Greek Prime Minister Alexis Tsipras vowed Tuesday to do "whatever is necessary" -- including taking legal action -- to get Germany to pay damages for the wartime atrocities of Nazi troops.

Berlin has said reparations to Greece were settled in 1960 as part of an agreement with several European governments.

But successive Greek administrations have invoked the issue in recent years amid flaring tempers between debt-mired Athens and the eurozone's paymaster, which has dictated tough austerity terms in return for Greece's three European bailouts.

"(Greece) will do whatever is necessary, mainly at a diplomatic level, and if necessary, at a legal level," Tsipras said during a visit to Kommeno, a village wiped out by Nazi soldiers in 1943.

"Greece and its people do not forget the slaughter and war crimes of the Nazi army and demands a tangible recognition by the German government, even one that is 73 years late," he added.
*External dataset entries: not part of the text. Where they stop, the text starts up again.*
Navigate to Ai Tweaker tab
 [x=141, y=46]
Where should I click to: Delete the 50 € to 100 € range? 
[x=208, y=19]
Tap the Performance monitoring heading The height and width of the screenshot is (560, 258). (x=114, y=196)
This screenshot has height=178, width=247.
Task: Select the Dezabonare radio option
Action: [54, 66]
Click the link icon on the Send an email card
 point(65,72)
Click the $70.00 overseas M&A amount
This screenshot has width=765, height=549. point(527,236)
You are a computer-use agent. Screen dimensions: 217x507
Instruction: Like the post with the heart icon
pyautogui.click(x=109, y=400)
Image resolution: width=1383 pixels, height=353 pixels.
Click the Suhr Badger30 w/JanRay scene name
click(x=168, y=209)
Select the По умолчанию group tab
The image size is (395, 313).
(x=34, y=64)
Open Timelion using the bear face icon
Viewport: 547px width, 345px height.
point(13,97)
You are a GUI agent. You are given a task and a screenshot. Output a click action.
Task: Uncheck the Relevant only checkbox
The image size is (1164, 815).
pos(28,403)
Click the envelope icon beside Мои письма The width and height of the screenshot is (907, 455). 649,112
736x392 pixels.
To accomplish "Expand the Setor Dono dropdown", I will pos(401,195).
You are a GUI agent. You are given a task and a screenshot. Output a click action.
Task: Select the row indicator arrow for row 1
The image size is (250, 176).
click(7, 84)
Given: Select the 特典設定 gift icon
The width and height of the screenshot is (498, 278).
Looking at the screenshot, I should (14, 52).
In Kommeno, northwestern Greece, Nazi troops killed 317 civilians on August 16, 1943. They later carried out similar atrocities at the villages of Kalavryta and Distomo.

A special Greek parliamentary committee looking into the war reparations issue recently came to a total of 269.5 billion euros ($303 billion), including a forced loan of 10.3 billion euros, but not counting loss of life and injury.

The committee report, seen by AFP, is to be discussed by parliament early next month.